## Directions
Please rewrite the part that opens with the line containing "You are a GUI" and closes with the line containing "pyautogui.click(x=1056, y=297)", changing "pencil" to "pen" and keeping everything else unchanged. Leave the pictures out of your answer.

## Working data
START

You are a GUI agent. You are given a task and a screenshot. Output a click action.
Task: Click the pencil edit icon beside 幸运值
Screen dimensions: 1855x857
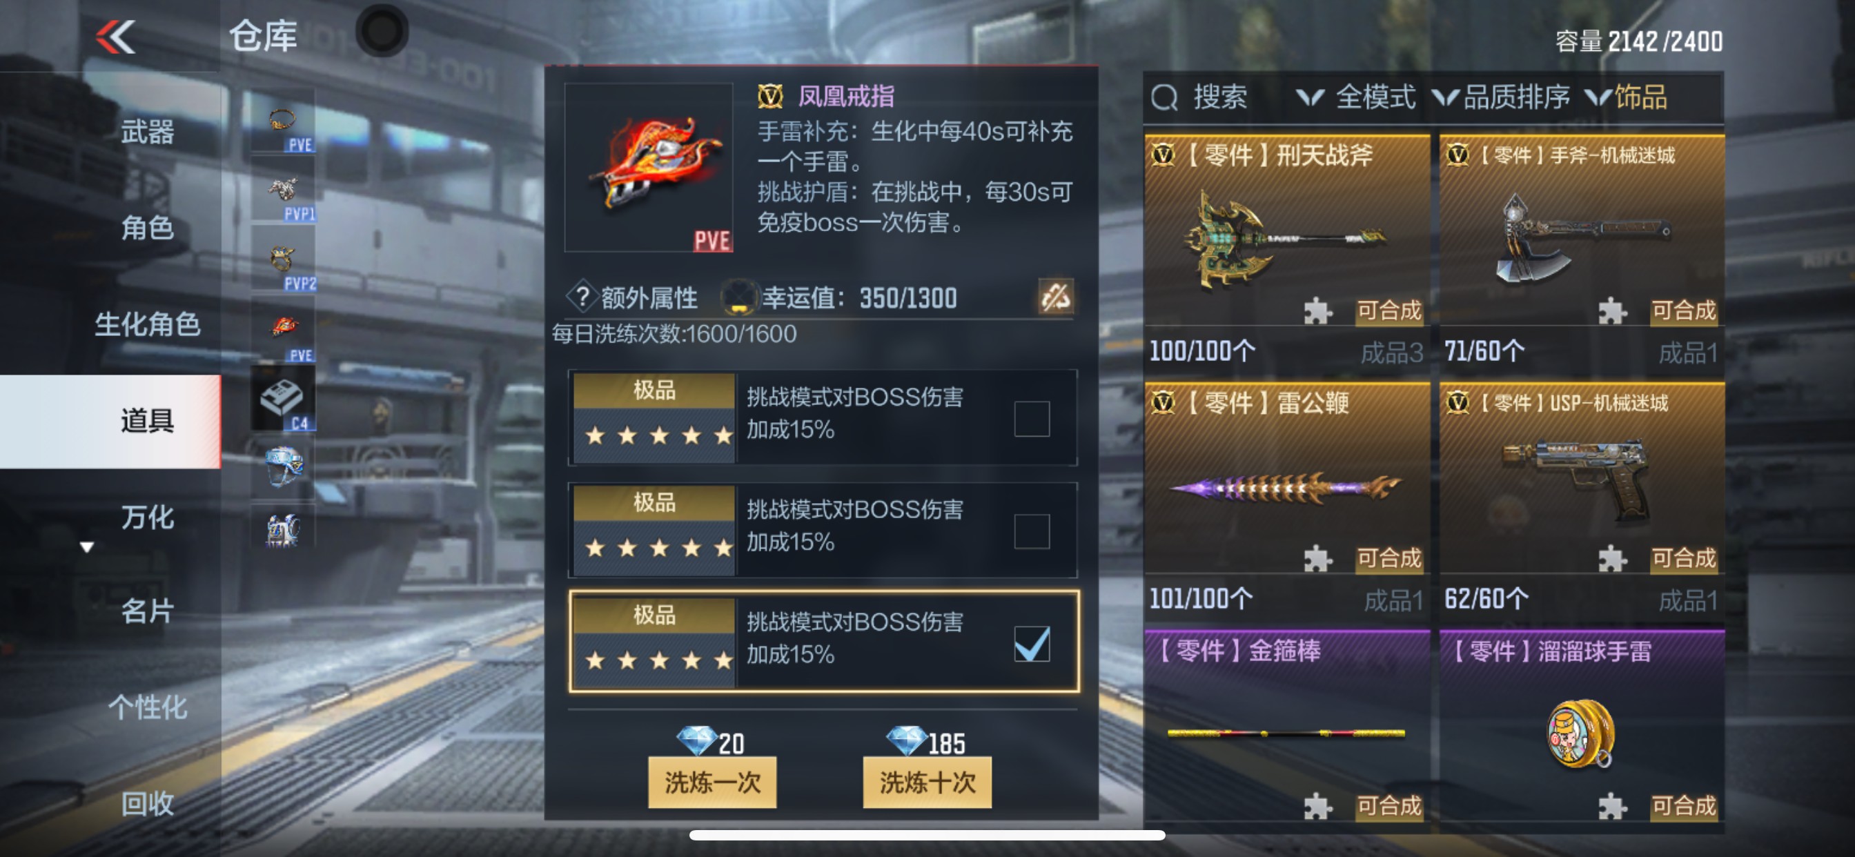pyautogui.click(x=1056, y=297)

END
START

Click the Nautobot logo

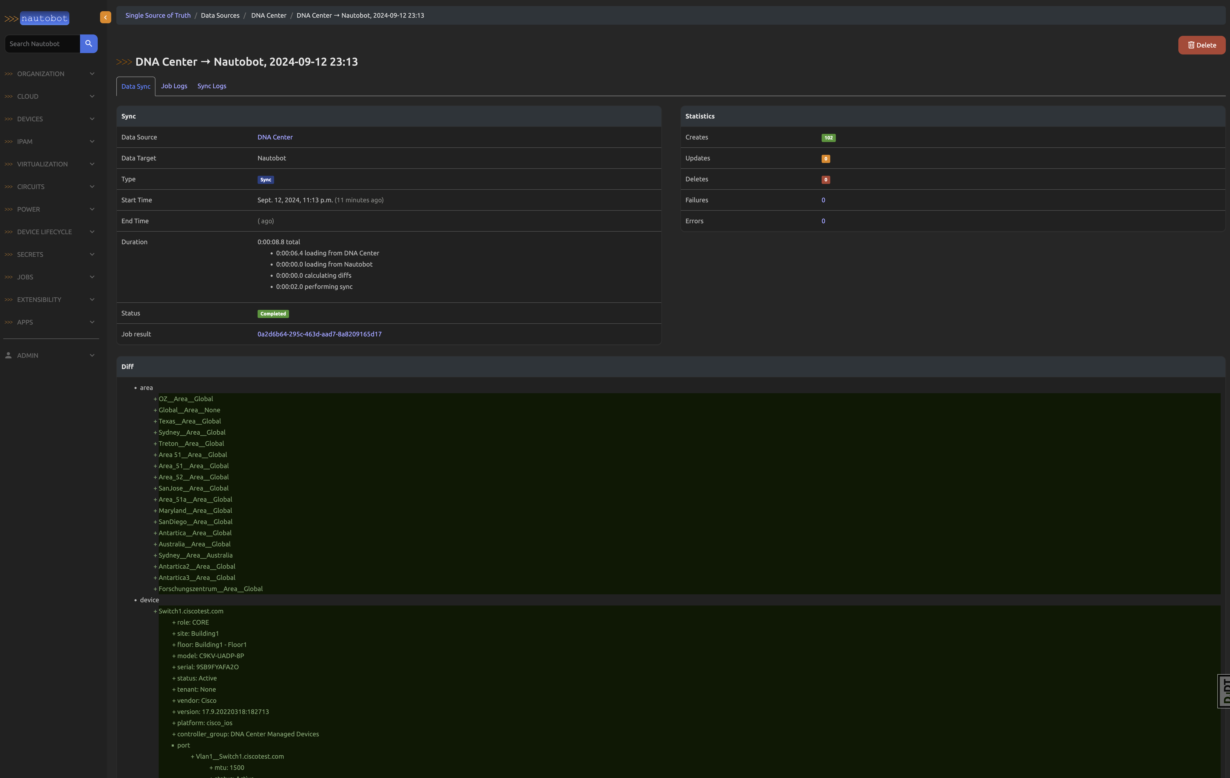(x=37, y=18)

END

## Response
You are a GUI agent. You are given a task and a screenshot. Output a click action.
Task: Click the pen edit icon beside 幸运值
Screen dimensions: 1855x857
pyautogui.click(x=1056, y=297)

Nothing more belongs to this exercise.